— Task to complete —
The lines from the one holding "Task: Click the debit" through the end of the records below are to be written out exactly, and nothing else; pictures are to be left out.

BEGIN Stored data

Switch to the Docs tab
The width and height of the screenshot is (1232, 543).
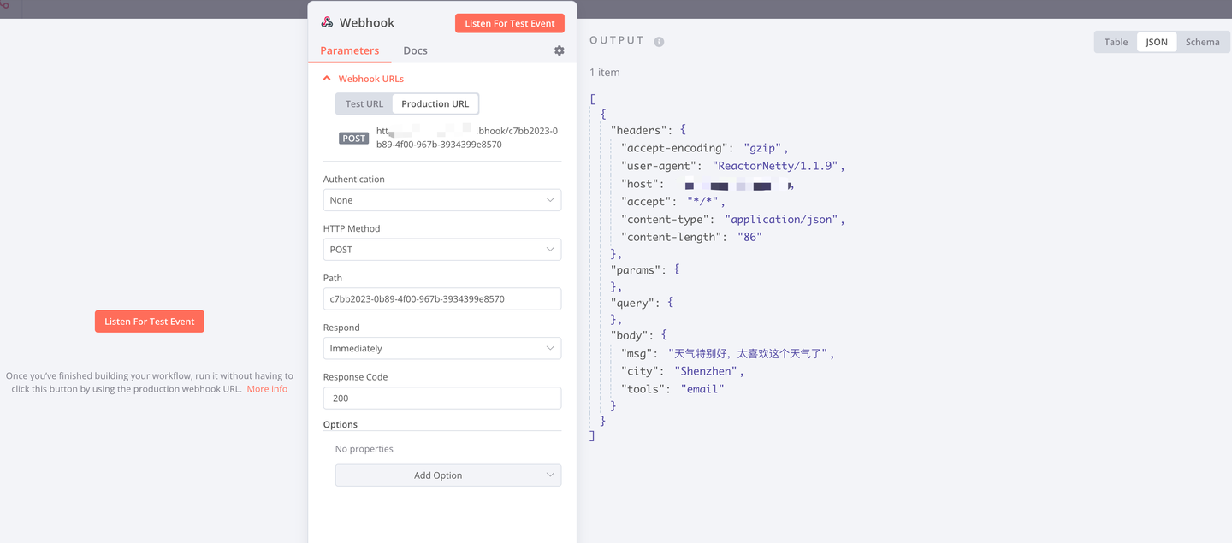click(415, 50)
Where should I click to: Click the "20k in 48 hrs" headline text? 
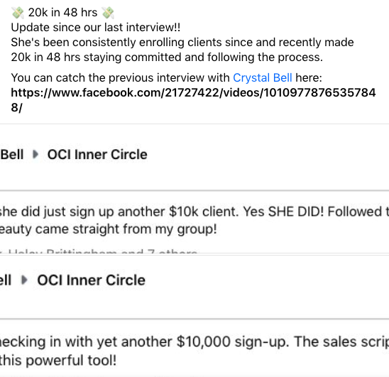coord(62,13)
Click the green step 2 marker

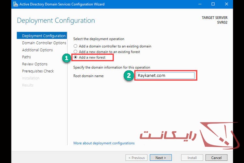click(129, 76)
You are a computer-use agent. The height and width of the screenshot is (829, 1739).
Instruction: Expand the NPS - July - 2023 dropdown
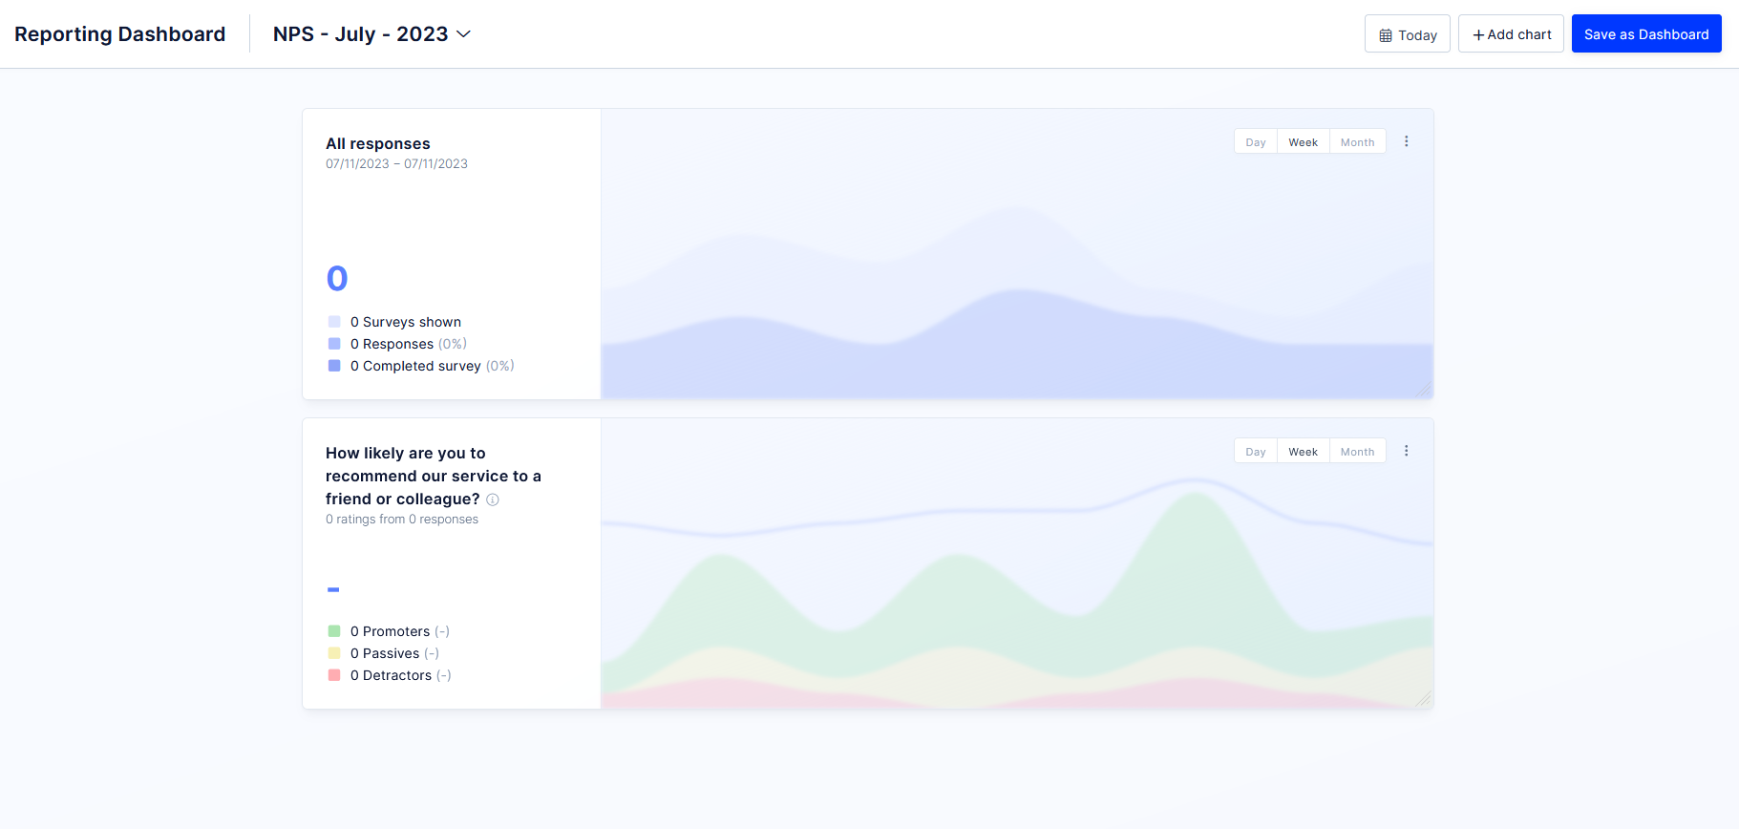464,34
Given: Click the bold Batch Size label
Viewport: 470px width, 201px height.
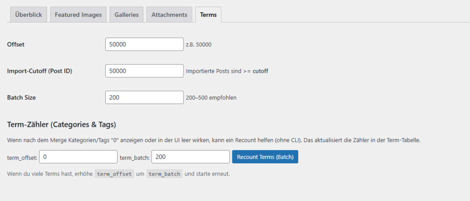Looking at the screenshot, I should [x=22, y=98].
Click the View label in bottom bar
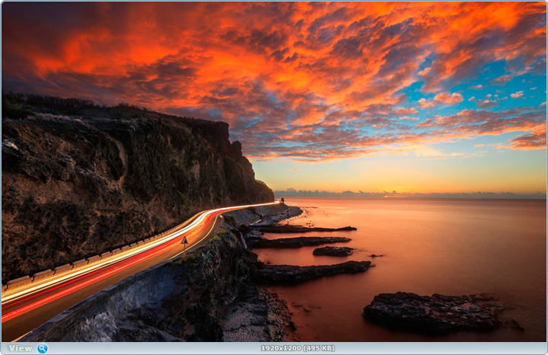 pos(21,348)
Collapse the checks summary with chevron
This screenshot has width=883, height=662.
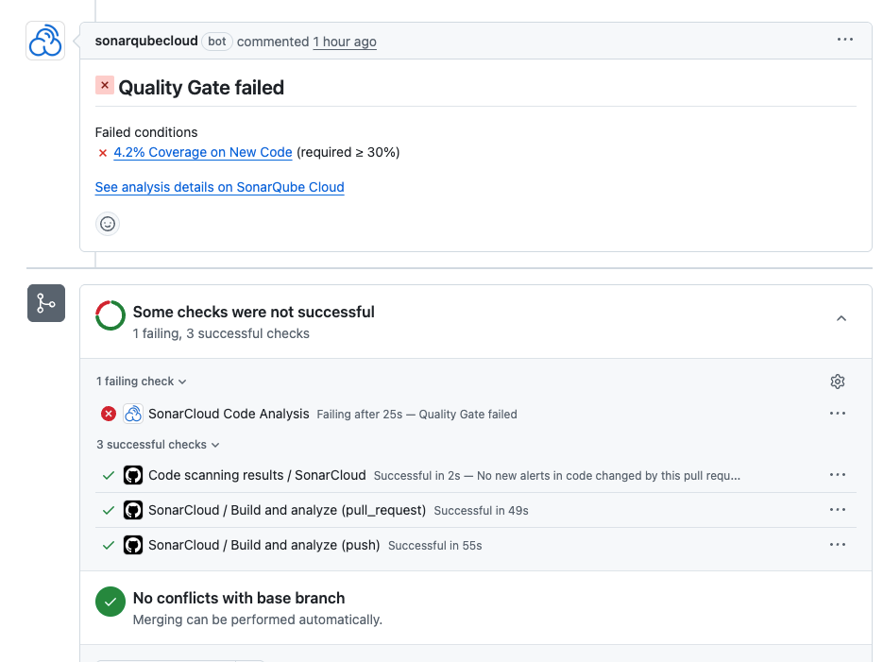841,319
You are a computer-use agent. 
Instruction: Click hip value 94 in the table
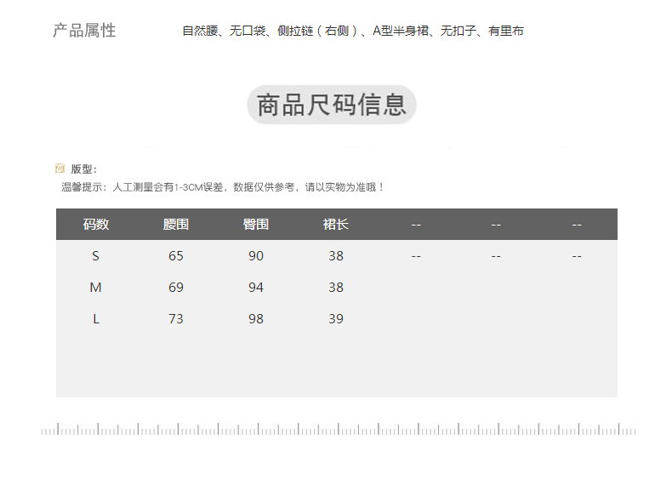[256, 288]
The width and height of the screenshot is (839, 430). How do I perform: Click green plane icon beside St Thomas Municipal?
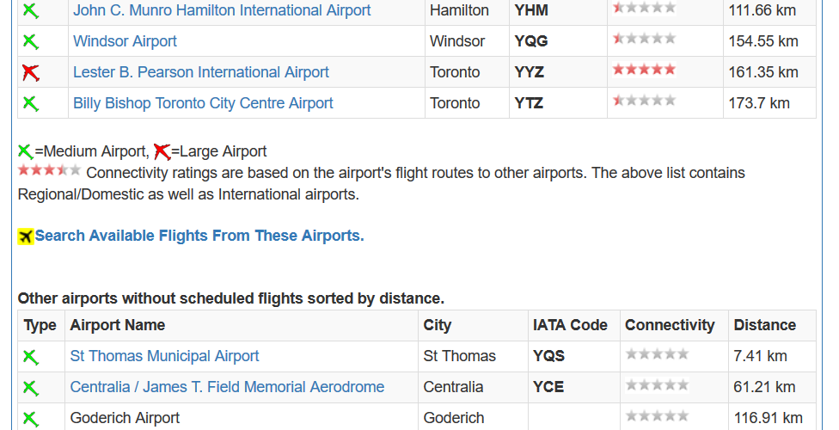pos(31,357)
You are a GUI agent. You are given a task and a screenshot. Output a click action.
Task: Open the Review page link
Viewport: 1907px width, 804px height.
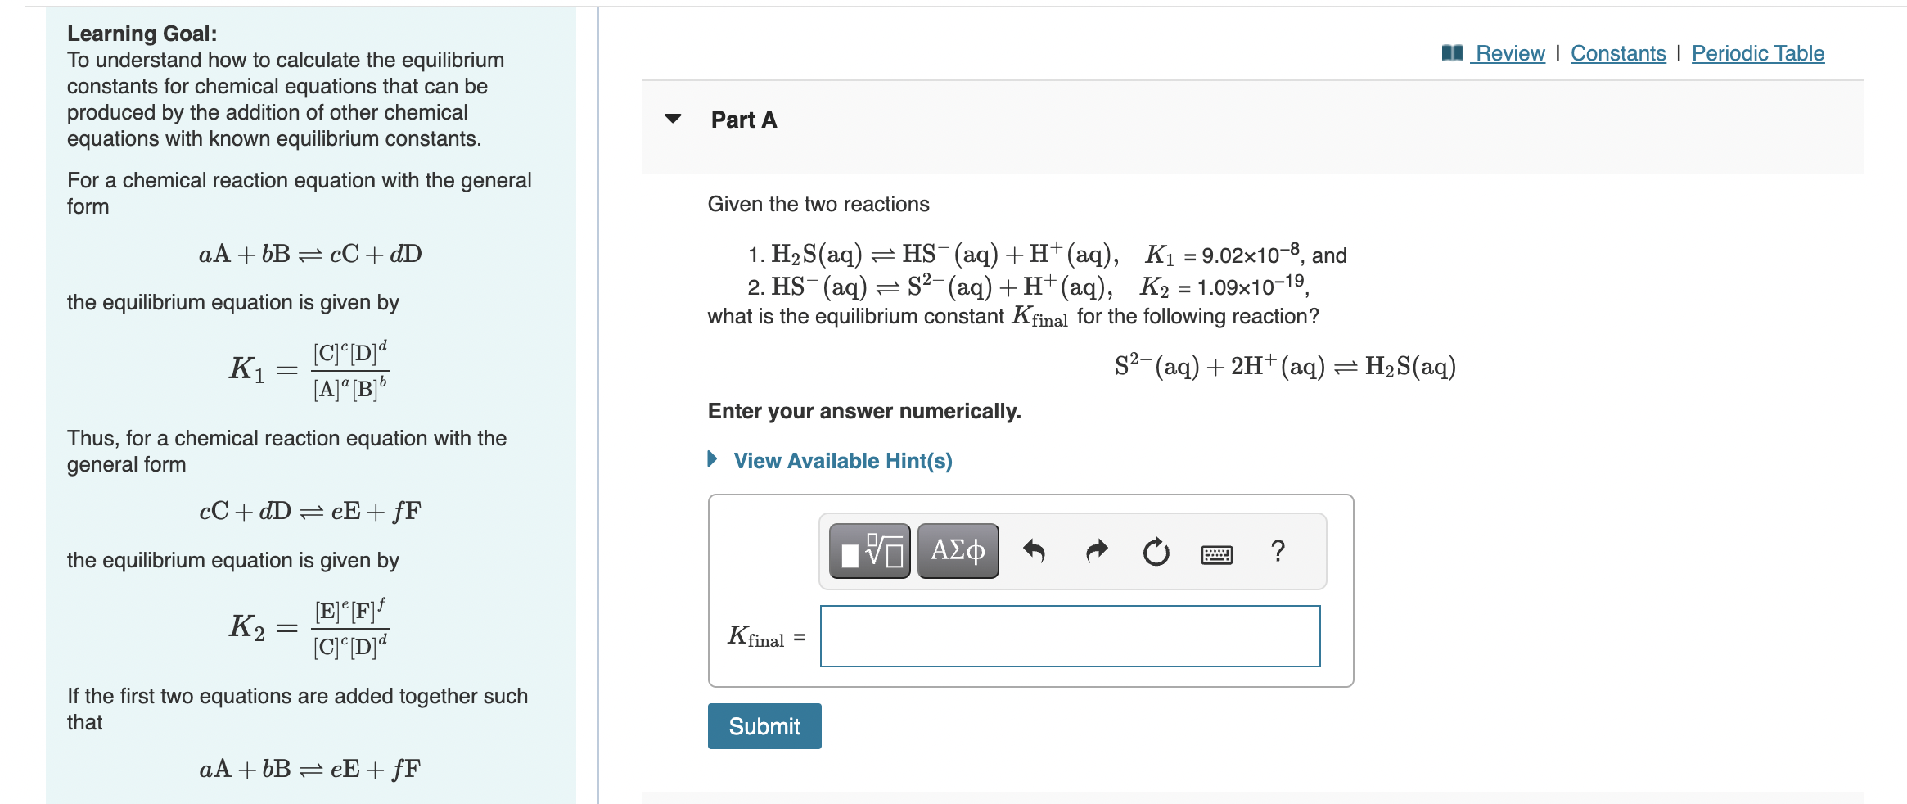point(1508,52)
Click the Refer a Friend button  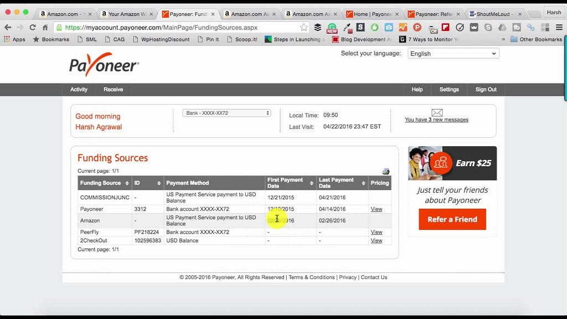point(452,219)
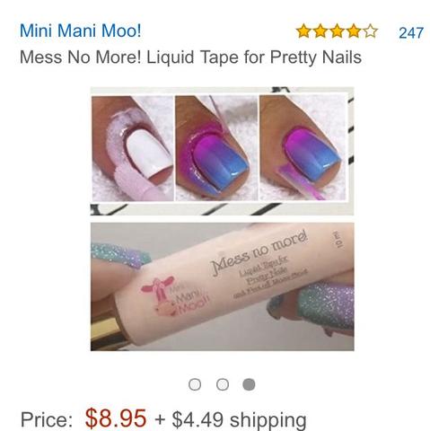The image size is (430, 431).
Task: Tap the white nail with liquid tape photo
Action: pos(133,148)
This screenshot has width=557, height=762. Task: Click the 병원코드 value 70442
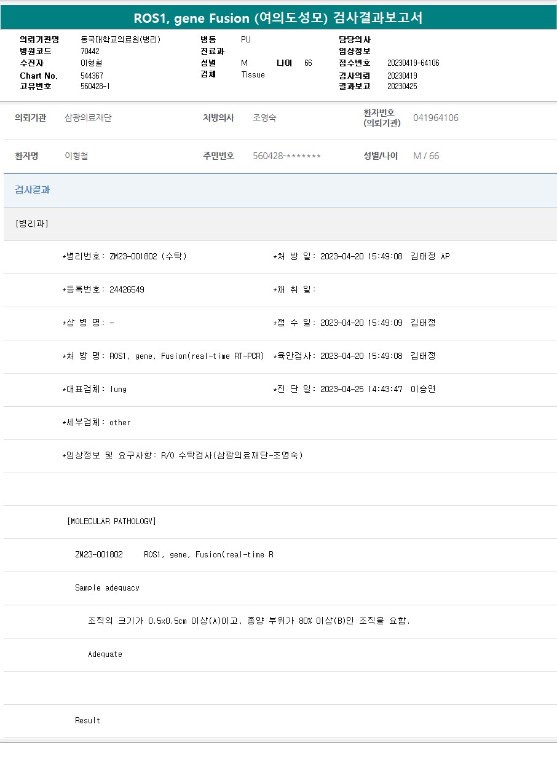90,51
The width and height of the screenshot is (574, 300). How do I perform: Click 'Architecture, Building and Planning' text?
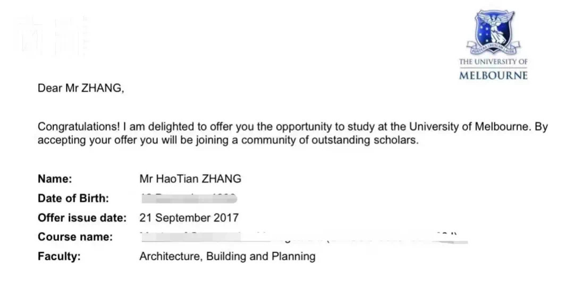[x=227, y=256]
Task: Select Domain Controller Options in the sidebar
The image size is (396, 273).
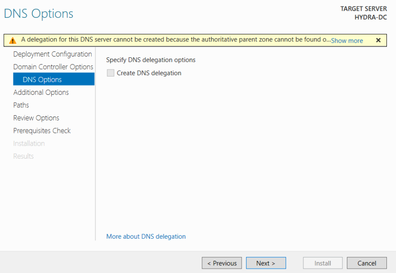Action: click(x=53, y=67)
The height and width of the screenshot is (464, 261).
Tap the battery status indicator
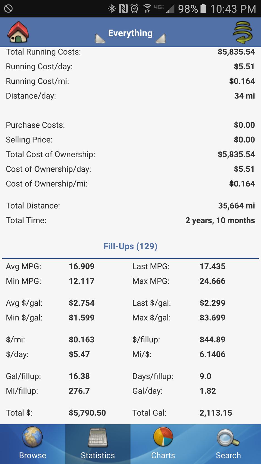coord(204,9)
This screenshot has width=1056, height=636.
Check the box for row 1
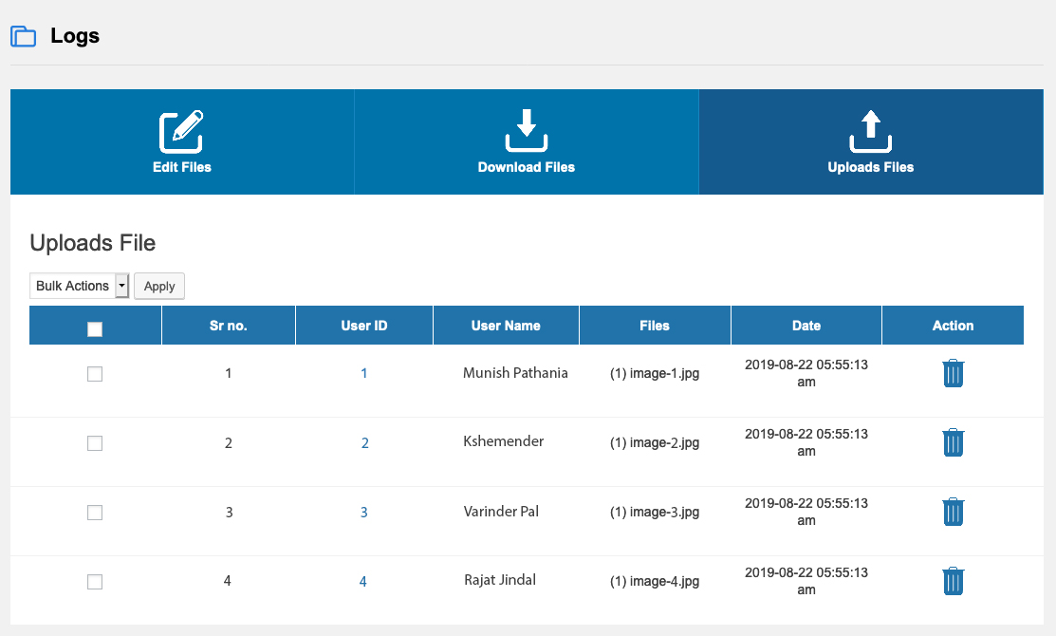point(95,374)
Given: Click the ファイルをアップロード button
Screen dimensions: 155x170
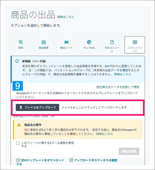Looking at the screenshot, I should pyautogui.click(x=37, y=107).
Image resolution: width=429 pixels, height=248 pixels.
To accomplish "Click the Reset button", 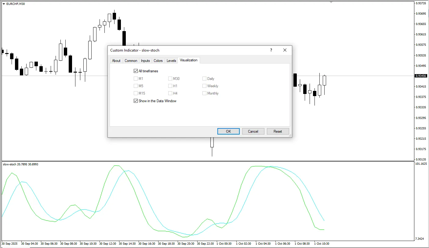I will pyautogui.click(x=278, y=131).
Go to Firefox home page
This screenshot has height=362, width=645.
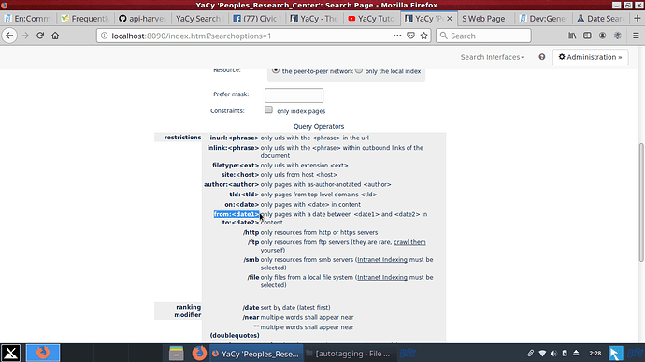55,36
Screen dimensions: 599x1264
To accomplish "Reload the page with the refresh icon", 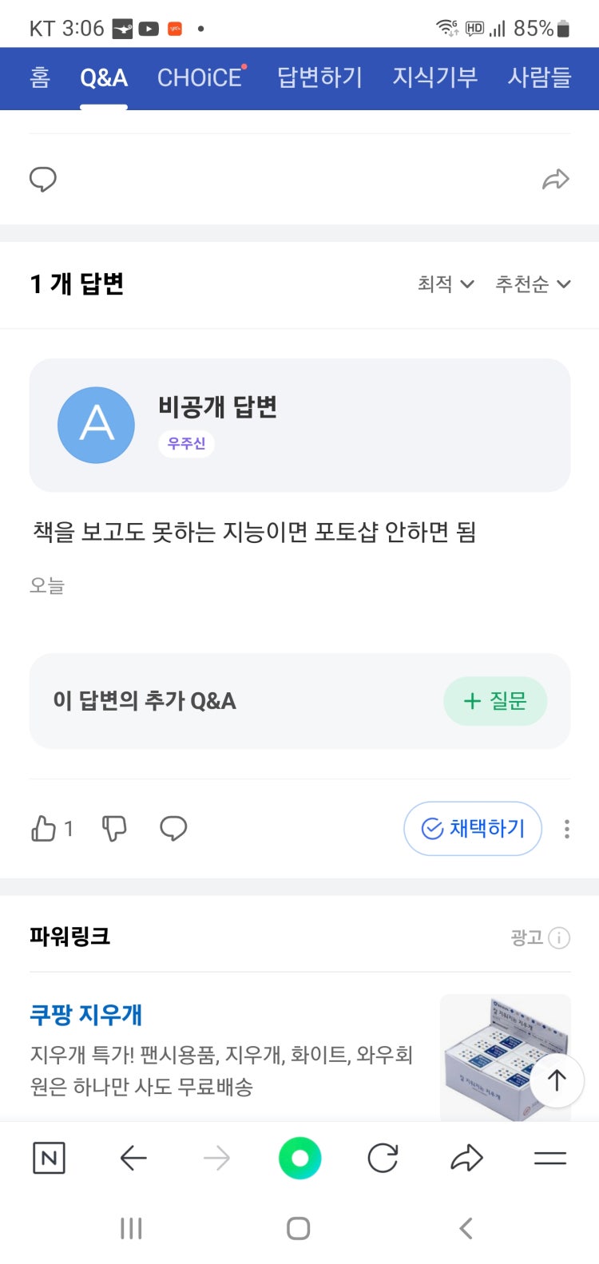I will point(383,1158).
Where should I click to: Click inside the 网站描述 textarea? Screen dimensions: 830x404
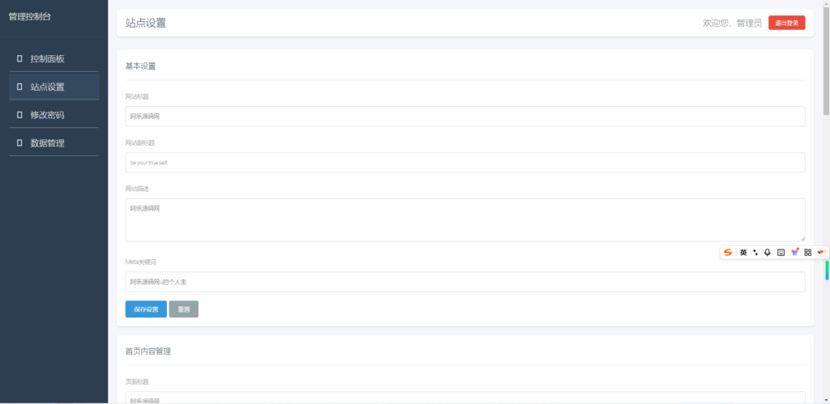(x=464, y=219)
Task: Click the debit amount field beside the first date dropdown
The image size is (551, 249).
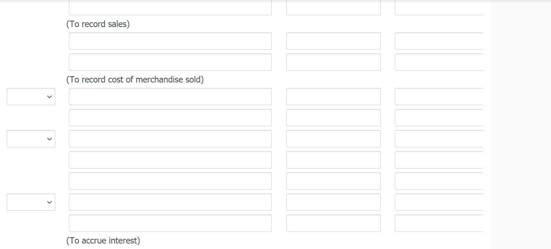Action: (x=333, y=96)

END Stored data

— Solution below —
Task: Click the debit amount field beside the first date dropdown
The image size is (551, 249).
Action: (x=333, y=96)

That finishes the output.